Two times at military checkpoints on the 40-minute drive from Port Loko town to Kaffu Bullom chiefdom we are stopped and politely asked to descend from our vehicles. This is not a war zone, but it is a clear sign that the 21-day Ebola surge dubbed ‘Operation Northern Push’ has kicked off here in Sierra Leone’s Port Loko district, and also neighbouring Kambia. At each stop, we file through hand-washing stations and health screeners check our temperatures.

Kaffu Bullom chiefdom is in the heart of the current Ebola outbreak in the district of Port Loko with close to 30 cases in the past couple of weeks from one single chain of transmission.
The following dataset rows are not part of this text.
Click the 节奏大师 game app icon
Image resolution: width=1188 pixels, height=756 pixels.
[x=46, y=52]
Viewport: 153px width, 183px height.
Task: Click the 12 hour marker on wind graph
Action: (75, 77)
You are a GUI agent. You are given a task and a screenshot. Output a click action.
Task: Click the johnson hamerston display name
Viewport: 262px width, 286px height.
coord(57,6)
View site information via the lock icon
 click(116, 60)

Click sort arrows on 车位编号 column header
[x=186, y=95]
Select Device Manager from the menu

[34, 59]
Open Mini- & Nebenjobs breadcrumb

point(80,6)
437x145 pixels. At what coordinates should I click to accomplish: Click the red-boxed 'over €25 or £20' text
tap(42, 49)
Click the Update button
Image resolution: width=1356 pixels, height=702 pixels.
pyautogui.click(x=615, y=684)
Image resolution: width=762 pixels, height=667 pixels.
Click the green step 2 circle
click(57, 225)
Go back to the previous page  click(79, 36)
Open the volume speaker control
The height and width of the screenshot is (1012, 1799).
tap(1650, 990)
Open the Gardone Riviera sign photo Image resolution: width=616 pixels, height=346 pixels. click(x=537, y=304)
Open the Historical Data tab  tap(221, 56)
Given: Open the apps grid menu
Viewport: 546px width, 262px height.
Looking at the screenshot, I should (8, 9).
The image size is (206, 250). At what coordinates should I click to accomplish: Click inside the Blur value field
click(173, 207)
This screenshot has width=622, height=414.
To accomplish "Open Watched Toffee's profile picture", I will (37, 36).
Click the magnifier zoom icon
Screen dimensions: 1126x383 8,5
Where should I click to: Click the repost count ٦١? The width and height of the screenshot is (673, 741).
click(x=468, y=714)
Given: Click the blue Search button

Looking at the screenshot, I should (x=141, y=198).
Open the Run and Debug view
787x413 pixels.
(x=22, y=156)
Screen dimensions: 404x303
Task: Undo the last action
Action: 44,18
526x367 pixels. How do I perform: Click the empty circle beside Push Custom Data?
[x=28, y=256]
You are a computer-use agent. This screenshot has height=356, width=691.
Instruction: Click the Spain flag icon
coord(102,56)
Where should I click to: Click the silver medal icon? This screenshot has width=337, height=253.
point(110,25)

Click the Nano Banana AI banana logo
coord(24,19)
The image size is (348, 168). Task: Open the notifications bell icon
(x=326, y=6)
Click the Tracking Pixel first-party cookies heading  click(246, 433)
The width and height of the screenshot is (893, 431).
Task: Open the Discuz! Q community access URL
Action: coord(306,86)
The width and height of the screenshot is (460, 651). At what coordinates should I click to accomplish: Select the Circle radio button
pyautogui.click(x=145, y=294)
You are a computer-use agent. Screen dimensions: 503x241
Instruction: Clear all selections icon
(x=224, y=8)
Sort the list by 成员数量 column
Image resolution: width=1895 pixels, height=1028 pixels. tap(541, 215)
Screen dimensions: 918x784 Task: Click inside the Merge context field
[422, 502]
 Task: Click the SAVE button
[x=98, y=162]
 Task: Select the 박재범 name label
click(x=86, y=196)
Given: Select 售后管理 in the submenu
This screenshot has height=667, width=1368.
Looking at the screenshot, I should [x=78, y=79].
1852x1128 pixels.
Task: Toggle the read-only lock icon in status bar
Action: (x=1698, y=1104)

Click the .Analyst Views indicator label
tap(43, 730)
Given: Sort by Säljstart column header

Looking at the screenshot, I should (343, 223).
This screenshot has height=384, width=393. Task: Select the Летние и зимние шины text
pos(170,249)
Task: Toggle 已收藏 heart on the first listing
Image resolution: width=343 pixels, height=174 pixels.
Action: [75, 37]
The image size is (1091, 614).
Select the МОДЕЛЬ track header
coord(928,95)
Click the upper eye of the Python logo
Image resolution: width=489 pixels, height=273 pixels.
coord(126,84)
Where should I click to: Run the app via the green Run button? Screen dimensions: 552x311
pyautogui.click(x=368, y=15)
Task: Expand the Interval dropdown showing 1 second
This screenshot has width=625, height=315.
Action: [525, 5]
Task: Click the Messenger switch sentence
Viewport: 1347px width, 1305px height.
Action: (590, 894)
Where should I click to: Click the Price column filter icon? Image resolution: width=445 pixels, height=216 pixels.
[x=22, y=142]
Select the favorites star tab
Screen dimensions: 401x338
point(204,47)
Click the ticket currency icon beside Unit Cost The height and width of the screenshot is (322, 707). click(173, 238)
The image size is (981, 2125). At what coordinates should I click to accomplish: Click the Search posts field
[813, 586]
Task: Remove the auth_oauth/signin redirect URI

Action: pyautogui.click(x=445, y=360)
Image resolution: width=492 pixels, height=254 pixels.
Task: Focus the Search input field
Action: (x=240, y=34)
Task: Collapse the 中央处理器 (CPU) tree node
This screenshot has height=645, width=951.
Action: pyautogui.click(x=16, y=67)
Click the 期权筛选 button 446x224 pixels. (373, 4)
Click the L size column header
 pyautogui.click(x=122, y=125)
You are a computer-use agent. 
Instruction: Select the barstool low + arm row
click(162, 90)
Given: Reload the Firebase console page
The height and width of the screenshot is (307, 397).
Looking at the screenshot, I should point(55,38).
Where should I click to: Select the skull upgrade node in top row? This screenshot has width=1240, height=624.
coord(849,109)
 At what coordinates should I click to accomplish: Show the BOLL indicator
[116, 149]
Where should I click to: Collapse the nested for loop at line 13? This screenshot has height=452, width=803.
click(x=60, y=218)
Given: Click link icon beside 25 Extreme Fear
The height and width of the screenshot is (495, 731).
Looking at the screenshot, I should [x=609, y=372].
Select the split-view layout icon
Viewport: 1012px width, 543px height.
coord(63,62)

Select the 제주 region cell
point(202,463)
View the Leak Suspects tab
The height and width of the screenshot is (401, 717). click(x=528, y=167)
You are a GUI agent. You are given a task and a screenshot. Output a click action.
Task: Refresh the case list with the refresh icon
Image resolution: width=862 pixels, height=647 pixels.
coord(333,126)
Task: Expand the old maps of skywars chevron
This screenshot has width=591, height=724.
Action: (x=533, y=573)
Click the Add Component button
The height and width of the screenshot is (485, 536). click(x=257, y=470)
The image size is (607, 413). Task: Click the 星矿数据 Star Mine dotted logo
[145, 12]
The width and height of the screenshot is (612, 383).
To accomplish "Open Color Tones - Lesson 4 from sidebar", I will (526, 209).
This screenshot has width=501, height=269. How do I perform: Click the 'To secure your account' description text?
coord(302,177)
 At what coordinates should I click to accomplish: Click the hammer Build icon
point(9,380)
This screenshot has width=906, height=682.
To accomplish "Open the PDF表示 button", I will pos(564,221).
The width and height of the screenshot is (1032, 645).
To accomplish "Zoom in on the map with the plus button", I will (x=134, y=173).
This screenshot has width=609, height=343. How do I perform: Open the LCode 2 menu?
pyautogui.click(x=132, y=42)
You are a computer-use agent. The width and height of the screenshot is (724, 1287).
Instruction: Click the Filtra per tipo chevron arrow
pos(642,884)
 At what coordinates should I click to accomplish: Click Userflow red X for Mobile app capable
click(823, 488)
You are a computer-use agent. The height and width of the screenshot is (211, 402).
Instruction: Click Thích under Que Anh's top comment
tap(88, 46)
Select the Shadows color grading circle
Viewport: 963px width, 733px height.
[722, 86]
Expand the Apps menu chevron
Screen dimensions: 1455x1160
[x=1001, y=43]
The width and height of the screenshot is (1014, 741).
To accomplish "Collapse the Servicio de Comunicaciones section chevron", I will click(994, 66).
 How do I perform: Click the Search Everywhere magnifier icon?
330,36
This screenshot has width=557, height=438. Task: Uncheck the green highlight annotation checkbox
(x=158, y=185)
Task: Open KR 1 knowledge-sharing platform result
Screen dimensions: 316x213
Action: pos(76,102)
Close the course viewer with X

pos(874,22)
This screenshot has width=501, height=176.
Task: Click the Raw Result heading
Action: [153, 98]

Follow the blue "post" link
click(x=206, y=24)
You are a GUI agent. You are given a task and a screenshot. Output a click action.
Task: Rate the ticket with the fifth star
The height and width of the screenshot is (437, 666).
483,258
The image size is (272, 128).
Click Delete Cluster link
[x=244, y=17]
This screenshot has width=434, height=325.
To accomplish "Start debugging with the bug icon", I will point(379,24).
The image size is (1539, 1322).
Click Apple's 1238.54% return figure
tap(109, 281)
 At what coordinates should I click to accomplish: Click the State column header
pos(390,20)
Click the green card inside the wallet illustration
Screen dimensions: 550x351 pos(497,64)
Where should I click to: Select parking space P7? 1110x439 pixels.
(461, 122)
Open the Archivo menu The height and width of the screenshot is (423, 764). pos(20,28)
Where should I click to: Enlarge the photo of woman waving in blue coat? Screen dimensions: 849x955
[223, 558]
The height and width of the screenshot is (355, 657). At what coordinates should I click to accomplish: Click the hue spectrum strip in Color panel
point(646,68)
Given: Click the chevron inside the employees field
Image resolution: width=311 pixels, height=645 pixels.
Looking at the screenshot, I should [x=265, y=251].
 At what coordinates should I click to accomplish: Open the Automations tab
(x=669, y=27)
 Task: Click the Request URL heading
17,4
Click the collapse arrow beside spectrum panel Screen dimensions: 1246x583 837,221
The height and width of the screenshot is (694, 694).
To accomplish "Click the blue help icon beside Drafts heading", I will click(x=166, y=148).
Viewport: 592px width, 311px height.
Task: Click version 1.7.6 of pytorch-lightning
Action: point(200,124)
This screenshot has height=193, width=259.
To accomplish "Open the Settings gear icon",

Sierra Leone has come a long way since the peak of the outbreak in November 2014, but still, the road to zero is proving rocky with a rise in weekly cases from a low of two cases in early May.

Almost all new cases have centred on the districts of Port Loko and Kambia (in between the capital Freetown and the border with Guinea). And so, UNICEF is working closely with the Government and partners like WHO, Restless Development, Oxfam and IFRC on what is hoped will be a final push to kick Ebola out of Sierra Leone once and for all. The district launch for the surge took place in Kaffu Bullom under the leadership of the Paramount Chief.

Pledging to end Ebola at the start of the surge in Port Loko district, Sierra Leone (c)UNICEF SL/2015/Laulajainen

Pledging to end Ebola at the start of the surge in Port Loko district, Sierra Leone (c)UNICEF SL/2015/Laulajainen

“As Paramount Chief of Kaffu Bulom I have called all the traditional healers and my section chiefs to join us here today to hear the important message about this last push to kick Ebola out of Sierra Leone and solicit their full support,” said Mr. Gbereh III. “Without the help of our community leaders we cannot win this battle. We need everyone to be part of this effort to end Ebola in Sierra Leone,” he added.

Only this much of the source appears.